5.4.2 Qualitative studies: internal and external validity.

Studies 1, 2, 5 and partly 6 are qualitative studies, mostly explorative and descriptive in nature. The collected data is mainly from interviews and other subjective techniques (PHA) and are subject to interpretation. Here we have identified internal and external validity threats as the most serious.

• Internal validity. For Study 5, the main internal validity threat is that the same person performed interviewing, transcribing and information coding, which may introduce bias to how responses have been interpreted. By having workshops as feedback sessions after the interviews, we feel bias have been reduced.
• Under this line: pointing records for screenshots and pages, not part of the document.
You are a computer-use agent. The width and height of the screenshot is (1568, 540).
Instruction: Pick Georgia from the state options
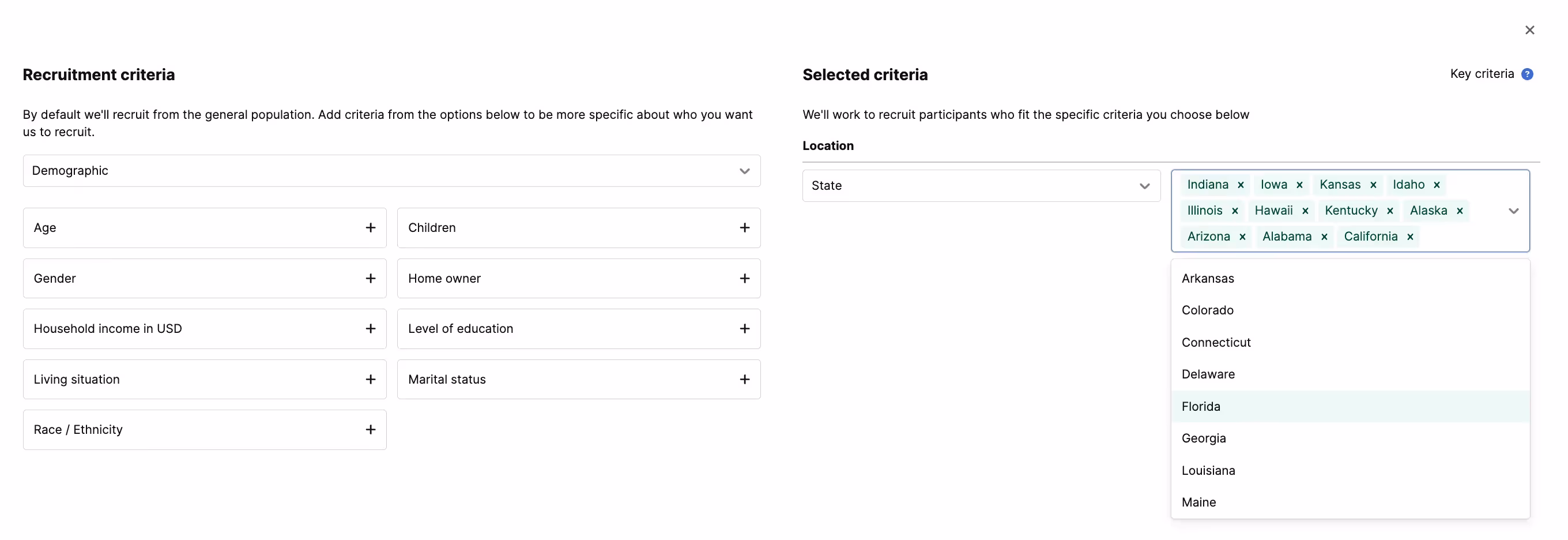pyautogui.click(x=1204, y=438)
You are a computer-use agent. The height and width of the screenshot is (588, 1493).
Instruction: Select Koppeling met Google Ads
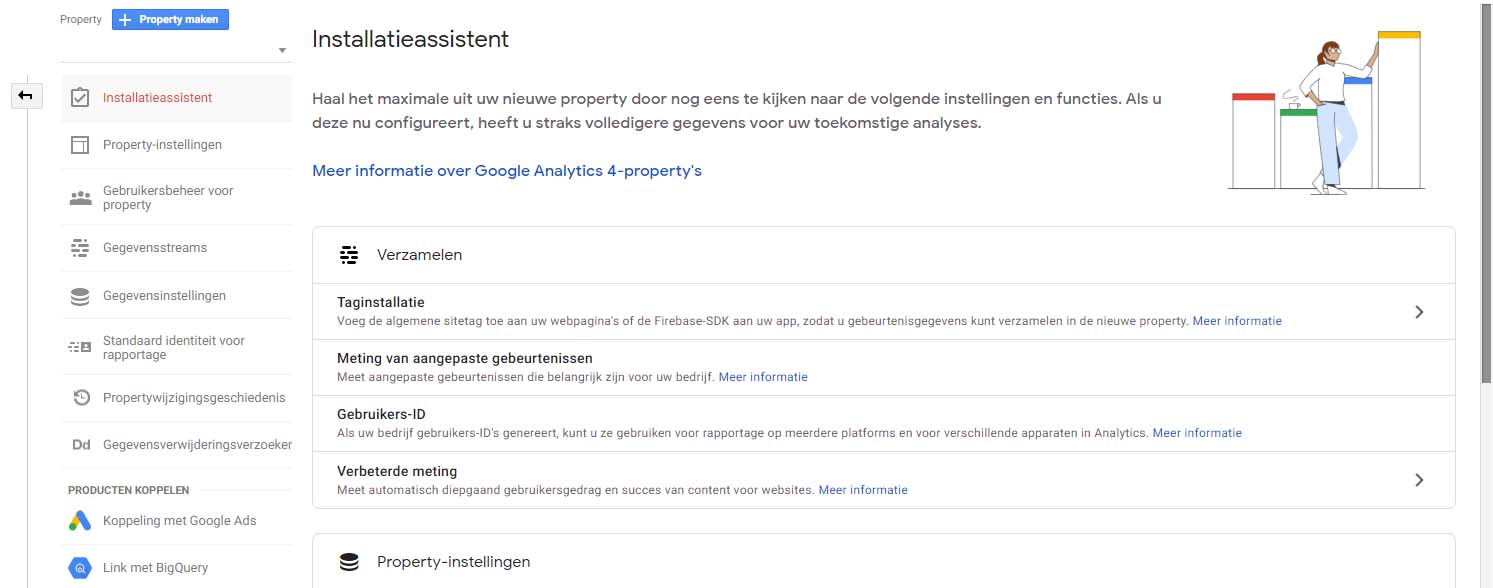179,521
• External validity. In Study 1, the main validity threat was the low number of organizations interviewed, and in Study 5 all interviews were performed with representatives from the same organization, although this is explained by us having to interview the people who had been involved in certain projects we had studied earlier.

5.5 Industrial relevance of results As many of our studies involved industrial data, our results were interesting not only to us, but also to the organizations the data was collected from. As such, we were able to present our results to the organizations and receive feedback both in terms of the results of the studies and how we should interpret the results.

In general, the organizations received general reports on the results, but also a specific report concerning the results from their organization. After Study 4, a workshop was held in order to convey our results to the organization as well as to receive more feedback.

5.6 Reflection: Research cooperation with industry Both the BUCS and the EVISOFT research projects are based on cooperation with industrial partners. Whereas EVISOFT had a number of industrial organizations involved from the project start, the BUCS project had no formal connections to any industrial partners as the project got under way. This meant that some effort had to be made in order to initiate contact and agreement with organizations in order to collect research data.

The hardest part of industrial cooperation was establishing contact and an agreement about what was going to be performed. In Study 3, the first fault report study, we initially contacted over 40 different organizations developing business-critical software.